What you need to do:
Scan the records for the line containing "Instruction: Tap the"; extract it and all later lines, verbatim, through the end, and nothing before it.
*** Opening of Data extract ***
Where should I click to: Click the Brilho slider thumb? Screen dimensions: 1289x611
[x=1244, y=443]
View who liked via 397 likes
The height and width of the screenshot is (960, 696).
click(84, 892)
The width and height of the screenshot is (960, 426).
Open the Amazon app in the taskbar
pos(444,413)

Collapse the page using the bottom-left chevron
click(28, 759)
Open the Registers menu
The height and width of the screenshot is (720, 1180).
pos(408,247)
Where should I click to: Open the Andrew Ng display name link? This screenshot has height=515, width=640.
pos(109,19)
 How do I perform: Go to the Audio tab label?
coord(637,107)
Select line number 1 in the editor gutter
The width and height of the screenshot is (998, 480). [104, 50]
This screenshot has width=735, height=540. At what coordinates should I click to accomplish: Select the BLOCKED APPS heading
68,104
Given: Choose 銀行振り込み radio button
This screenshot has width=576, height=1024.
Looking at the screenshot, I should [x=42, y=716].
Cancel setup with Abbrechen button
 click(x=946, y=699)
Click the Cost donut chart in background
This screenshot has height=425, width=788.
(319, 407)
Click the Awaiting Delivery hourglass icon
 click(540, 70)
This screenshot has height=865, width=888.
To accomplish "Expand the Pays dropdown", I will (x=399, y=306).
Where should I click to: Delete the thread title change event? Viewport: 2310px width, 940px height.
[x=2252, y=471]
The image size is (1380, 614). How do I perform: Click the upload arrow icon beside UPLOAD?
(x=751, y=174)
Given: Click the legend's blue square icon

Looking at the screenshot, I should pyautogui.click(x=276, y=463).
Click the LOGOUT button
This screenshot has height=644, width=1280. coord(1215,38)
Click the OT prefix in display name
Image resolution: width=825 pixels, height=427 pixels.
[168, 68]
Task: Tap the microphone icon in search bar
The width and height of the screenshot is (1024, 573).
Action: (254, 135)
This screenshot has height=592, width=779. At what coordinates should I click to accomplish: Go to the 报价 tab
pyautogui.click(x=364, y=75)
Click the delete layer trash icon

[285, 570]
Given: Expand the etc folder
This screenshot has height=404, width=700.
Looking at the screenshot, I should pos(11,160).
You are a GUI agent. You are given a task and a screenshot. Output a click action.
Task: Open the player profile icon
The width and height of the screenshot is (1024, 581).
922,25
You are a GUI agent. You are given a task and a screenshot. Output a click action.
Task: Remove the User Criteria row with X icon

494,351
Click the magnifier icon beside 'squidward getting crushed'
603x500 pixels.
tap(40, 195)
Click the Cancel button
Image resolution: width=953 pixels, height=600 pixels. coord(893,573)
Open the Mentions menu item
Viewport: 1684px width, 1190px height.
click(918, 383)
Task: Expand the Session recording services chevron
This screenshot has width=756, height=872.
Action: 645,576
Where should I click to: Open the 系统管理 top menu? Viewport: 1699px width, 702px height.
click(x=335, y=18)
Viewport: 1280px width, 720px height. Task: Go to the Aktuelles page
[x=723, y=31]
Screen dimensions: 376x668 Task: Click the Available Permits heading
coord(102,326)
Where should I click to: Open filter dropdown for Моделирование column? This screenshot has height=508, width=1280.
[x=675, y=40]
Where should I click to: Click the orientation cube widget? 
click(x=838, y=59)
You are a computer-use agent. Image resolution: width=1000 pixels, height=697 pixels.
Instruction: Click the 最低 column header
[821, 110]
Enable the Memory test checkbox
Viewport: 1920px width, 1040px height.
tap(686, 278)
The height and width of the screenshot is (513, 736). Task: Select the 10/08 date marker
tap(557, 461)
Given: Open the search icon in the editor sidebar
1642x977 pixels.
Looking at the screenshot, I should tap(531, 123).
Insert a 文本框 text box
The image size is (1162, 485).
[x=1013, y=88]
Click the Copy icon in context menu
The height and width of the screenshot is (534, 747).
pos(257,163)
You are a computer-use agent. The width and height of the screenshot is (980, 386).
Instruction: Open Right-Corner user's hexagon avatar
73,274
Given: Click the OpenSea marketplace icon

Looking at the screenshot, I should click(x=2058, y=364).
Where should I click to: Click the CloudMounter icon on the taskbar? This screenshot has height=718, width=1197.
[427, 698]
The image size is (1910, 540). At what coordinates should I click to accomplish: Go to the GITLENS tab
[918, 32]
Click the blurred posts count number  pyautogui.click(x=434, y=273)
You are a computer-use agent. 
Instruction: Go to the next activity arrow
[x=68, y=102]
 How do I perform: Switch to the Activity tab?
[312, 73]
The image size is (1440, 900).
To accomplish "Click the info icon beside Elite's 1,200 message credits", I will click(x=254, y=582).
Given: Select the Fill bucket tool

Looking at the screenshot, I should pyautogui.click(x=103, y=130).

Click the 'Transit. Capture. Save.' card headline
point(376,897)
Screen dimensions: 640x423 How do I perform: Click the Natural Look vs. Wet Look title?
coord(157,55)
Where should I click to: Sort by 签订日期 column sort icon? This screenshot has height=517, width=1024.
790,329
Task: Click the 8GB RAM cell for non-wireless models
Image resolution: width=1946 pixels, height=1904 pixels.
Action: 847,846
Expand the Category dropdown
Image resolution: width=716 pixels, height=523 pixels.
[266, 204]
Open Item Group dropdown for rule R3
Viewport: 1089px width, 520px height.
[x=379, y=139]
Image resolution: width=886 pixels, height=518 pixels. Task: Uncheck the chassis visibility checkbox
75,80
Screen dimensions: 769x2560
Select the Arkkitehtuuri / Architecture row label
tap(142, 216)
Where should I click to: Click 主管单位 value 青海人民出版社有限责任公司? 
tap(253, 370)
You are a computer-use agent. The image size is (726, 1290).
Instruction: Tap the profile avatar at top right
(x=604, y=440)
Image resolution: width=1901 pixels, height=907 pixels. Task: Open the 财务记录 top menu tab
*** Close of Data extract ***
Response box:
Instruction: Tap the profile avatar at top right
(x=604, y=440)
Image resolution: width=1901 pixels, height=907 pixels. Task: Open the 财务记录 top menu tab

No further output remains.